_Okunacak metin_:
◆ ◆ ◆ ◆ ◆
Urfa ve Mardin nereye bakıyor? -1

AB ile ilişkilerimiz bugünlerde biraz soğuk algınlığı geçiriyor, ama ne biz onlardan kopabiliyoruz ne onlar bizden. Türkiye, müzakerelerde aksama olsa da AB ile ilişkilerini teknik düzeyde eskiyi aratmayacak bir hızla sürdürüyor. AB ise bir taraftan pozitif gündem diyerek, bir taraftan projelere mali destek vererek bağları koparmak istemediğini belli ediyor.

AB’nin finanse ettiği, Parlamentolar Arası Diyalog ve Değişim adı ile yürütülen proje kapsamında, Urfa’da başlayıp Mardin’de biten, Kültürler Arası Diyalog toplantısını gerçekleştirdik. Ak Parti Büyük Kongresi sebebiyle geçtiğimiz hafta bu konuyu ele alamamıştım.

Kültürler Arası Diyalog deyince sanırım Türkiye’de ilk akla gelen yerlerdir Urfa ve Mardin. Avrupa’dan gelen parlamenterler ve diğer yabancı misafirler, Urfa ve Mardin’i, hem kültürel diyalog açısından hem de bölgedeki gelişme açısından görsünler istedim.

Urfa ve Mardin’de çok geniş çaplı alt yapı çalışmaları var. Yol, köprü, konut ve alt geçit inşaatları, su, kanalizasyon, iletişim alt yapısı çalışmaları Urfa ve Mardin’i belli ki biraz yoruyor. Fakat halk da bunun kaçınılmaz olduğunun farkında ve anlayış gösteriyor.

Toplantının Urfa’daki açış konuşmasında AB konusundaki kararlılığımızı vurguladım. “Hedef standartları yakalamak” dedim, “AB içinde olup olmamak daha sonraki iş.” Bu bölümde Macaristan’dan Tamas Hegedus, Belediye Başkanı Ahmet Eşref Fakıbaba ve Urfa Valisi Celalettin Güvenç selamladılar katılımcıları.

“Kültürler Arası Diyalog ve AB” adlı ilk oturumun ana konuşmacısı olan Prof. Mehmet Aydın, kuşatıcı ve kapsamlı bir konuşma yaptı. Tartışmalar da bu konuşma ekseninde cereyan etti. Urfa milletvekilimiz Doç. Dr. Abdülkerim Gök, siyasetin verdiği mikrofon rahatlığı ve bölgenin hassasiyetlerini bilmenin avantajıyla konuştu.

İtalyan gezi yazarı Prof. Polacco, yalnız Türk tarihini değil, Avrupa tarihini de öğrenmeyi tavsiye etti. Prof. Çağrı Erhan buna itiraz etmedi ama “Avrupalılar bize söylediklerini kendileri yapıyorlar mı” demekten de kendini alamadı.
◆ ◆ ◆ ◆ ◆
_Yapılacak işler_:
A - Urfa ve Mardin yazısının "Toplantının Urfa’daki açış" sözleriyle başlayıp "de kendini alamadı." sözleriyle biten bölümünü hiç değiştirmeden yazdırın.
B - Urfa ve Mardin yazısına göre Kültürler Arası Diyalog toplantısı hangi proje kapsamında yapıldı?
C - Urfa ve Mardin yazısını kaldığı yerden devam ettirin.
Sonraki satırlar farklı bir kaynaktan alınmıştır.
◆ ◆ ◆ ◆ ◆
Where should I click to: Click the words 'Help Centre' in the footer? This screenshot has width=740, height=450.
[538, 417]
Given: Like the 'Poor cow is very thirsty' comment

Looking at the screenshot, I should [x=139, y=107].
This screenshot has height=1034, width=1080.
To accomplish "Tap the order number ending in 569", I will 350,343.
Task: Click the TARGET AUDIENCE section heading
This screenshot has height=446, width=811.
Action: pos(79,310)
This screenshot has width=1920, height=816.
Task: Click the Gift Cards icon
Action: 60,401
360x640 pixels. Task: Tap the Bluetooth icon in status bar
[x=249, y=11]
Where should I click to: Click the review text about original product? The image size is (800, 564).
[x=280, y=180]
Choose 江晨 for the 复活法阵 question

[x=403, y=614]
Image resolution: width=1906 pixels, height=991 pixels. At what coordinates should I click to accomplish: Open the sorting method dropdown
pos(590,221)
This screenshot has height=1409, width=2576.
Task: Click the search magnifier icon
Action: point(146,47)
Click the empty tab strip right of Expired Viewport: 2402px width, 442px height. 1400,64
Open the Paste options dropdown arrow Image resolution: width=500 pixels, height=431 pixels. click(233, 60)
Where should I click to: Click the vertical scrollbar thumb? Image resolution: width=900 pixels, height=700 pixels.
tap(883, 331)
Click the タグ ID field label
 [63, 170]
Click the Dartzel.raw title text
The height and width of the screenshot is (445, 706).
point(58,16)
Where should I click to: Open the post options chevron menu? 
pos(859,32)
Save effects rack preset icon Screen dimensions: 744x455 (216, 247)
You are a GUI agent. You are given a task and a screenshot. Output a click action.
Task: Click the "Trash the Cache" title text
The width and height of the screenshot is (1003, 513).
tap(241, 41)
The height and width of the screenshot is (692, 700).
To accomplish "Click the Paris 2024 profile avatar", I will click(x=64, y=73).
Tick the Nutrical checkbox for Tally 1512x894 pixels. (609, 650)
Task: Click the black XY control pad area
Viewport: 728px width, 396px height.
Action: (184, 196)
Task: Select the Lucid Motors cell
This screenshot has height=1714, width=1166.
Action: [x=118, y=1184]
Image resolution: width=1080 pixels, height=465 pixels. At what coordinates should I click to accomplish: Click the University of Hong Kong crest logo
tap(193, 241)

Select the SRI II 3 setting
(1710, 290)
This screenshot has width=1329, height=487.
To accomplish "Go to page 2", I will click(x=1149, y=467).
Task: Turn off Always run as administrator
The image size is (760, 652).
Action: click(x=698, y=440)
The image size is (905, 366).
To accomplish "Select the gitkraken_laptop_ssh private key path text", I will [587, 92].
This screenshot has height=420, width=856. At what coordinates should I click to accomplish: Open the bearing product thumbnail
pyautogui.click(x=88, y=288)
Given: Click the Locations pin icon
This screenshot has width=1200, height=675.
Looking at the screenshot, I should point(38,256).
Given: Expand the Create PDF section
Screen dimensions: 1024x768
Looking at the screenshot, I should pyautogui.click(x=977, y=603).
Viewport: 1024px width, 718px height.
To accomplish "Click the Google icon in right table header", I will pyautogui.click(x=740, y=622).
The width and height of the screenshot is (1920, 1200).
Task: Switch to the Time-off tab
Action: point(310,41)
◆ ◆ ◆ ◆ ◆
_Görevlere göre yanıtlar_:
A -
Toplantının Urfa’daki açış konuşmasında AB konusundaki kararlılığımızı vurguladım. “Hedef standartları yakalamak” dedim, “AB içinde olup olmamak daha sonraki iş.” Bu bölümde Macaristan’dan Tamas Hegedus, Belediye Başkanı Ahmet Eşref Fakıbaba ve Urfa Valisi Celalettin Güvenç selamladılar katılımcıları.

“Kültürler Arası Diyalog ve AB” adlı ilk oturumun ana konuşmacısı olan Prof. Mehmet Aydın, kuşatıcı ve kapsamlı bir konuşma yaptı. Tartışmalar da bu konuşma ekseninde cereyan etti. Urfa milletvekilimiz Doç. Dr. Abdülkerim Gök, siyasetin verdiği mikrofon rahatlığı ve bölgenin hassasiyetlerini bilmenin avantajıyla konuştu.

İtalyan gezi yazarı Prof. Polacco, yalnız Türk tarihini değil, Avrupa tarihini de öğrenmeyi tavsiye etti. Prof. Çağrı Erhan buna itiraz etmedi ama “Avrupalılar bize söylediklerini kendileri yapıyorlar mı” demekten de kendini alamadı.

B - AB'nin finanse ettiği Parlamentolar Arası Diyalog ve Değişim projesi kapsamında yapıldı.

C -
Prof. Mehmet Aydın bir noktaya vurgu yaptı: “Batı, Türkiye’yi iyi inceliyor, ama bu bilgiler karar vericilere ulaşmıyor, kullanılmıyor.” Huntington’un bir sözünü de aktardı Hoca. Huntington diyor ki: “Başka ülkelerin önünde iki yol var ABD gibi olmaları için: Bir: ikna odaları. İki: silah.” Ölümlerden ölüm beğen der gibi. Bu bakış açısı dünyaya daha çok gözyaşı döktürür. Galiba insanlık, Osmanlıyı anlayana kadar çile sürecek.

Prof. Çağrı Erhan’ın ana konuşmacı olduğu bir sonraki oturum, “Kültürel Çeşitlilik: Medyanın Rolü” başlığıyla açıldı. Bursa milletvekili Doç. Dr. Aykan Erdemir, şu dört kavram etrafında konuştu: “Hoş gör yahû. Edeb yahû. Bu da geçer yahû. Hiç.” Kadri Gürsel “Müslümanların Masumiyeti” adlı film etrafındaki tartışmaları ele aldı. Filmin internete konması, tepkiler, Batinin karşı tepkisi... Tahrikler ve manipülasyon...  “Film karşısında Türkiye’nin tavrı övgüye layık” dedi Kadri Bey ve ekledi: “İslam karşıtlığına fırsat verilmedi.”

Çorum milletvekili Cahit Bağcı ile Antep milletvekili Ali Şahin toplantıya renk kattılar. Hele Urfa milletvekili Mehmet Akyürek... Candan, samimi ve içten gelen bir misafirperverlik... Sabah kahvaltısında, hiç alışık olmadığım ciğerin, onun hatırına tadına baktım.

Ben Göbeklitepe’yi ilk olarak “Batıya Doğru Akan Nehir” belgeselinde duymuş ve daha sonra Prof. Bekir Karlığa’dan dinlemiştim. On bin yıl önceki uygarlığın kalıntılarını görmek heyecan verici.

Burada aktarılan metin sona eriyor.